The priest was imprisoned by the Nazis in the concentration camp at Dachau. The numbers tattooed on his arm served as an ever-present reminder.
Now, 30 years later, he was working as a docent at the Dachau Memorial Site. He watched as the four of us — my high-school classmates and I — stood before a poem on the wall, painstakingly translating it from German to English.
We gladly accepted his offer of help. So began a wonderful conversation in which he told us what it had been like for him. Showed us the numbers on his arm. Brought to life things that for us, up to then, had merely been information in history books.
At one point I commented on the beauty of the German language — how the poem we were reading allowed a depth of expression that I didn’t think would be possible in English.

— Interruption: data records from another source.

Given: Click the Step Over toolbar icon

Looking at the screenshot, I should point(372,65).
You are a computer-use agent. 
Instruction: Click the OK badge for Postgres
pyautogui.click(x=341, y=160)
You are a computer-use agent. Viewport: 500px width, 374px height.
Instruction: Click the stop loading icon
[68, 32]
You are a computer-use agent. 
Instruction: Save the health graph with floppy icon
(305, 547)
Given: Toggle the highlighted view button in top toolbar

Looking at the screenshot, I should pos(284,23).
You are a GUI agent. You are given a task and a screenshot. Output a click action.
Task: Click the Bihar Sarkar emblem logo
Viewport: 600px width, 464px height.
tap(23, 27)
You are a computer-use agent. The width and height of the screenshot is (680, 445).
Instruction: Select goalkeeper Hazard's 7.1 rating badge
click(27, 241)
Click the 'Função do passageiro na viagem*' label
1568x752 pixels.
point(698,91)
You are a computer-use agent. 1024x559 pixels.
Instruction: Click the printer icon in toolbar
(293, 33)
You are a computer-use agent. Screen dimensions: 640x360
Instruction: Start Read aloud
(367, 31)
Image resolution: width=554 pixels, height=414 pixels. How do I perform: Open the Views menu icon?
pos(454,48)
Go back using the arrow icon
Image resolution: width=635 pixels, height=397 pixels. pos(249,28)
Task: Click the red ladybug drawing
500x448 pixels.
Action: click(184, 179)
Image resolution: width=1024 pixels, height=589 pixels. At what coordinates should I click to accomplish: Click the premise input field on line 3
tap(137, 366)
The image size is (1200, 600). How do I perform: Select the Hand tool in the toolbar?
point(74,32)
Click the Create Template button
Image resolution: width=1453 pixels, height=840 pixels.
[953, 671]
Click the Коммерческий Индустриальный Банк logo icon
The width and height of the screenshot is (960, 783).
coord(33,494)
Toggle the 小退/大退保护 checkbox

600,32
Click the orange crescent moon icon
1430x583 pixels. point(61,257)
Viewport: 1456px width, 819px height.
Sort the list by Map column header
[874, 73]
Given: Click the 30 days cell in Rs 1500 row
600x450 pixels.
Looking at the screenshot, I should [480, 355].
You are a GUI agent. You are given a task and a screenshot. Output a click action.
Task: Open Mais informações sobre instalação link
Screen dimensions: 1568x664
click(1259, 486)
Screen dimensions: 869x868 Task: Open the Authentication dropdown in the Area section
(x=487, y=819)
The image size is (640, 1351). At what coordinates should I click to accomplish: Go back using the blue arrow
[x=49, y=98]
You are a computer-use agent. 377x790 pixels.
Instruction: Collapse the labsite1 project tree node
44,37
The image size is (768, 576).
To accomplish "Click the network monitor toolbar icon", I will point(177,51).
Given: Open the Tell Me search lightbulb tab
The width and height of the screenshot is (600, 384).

The priest smiled and said, “That’s funny. I see it the other way.” For him, English had much more potential for beauty, nuance, and expressiveness than his native German.
Another way to view the world
I thought of that encounter recently when I read Jacob Mikanowski’s thoughts on English becoming the world’s dominant language. Mikanowski, a native Polish speaker, complains that the pervasiveness of English is squeezing out other languages — and, with them, people’s ability to communicate their deepest thoughts to each other.
To me, family intimacies long to be expressed in Polish. So does anything concerning the seasons, forest products and catastrophic sorrows. Poetry naturally sounds better in Polish.
Yet for my classmates and me, and for the priest at Dachau, poetry sounded better in a language that wasn’t our own.
Here, I think, is why.
A language reflects a culture’s way of viewing the world. A single word might tie together two concepts that, in another language or even another dialect, would seem unrelated. Here’s an example: In British English, dear means both beloved and costly. We Americans know only the first meaning. But when you see the connection — dear meaning of great value — you gain a glimmer of insight into the way another culture views the world.
Sometimes it’s just a turn of phrase. In English, the proper response to thank you is you’re welcome, which means….I don’t know what it means. You’re welcome to what? I get uncomfortable thinking about it.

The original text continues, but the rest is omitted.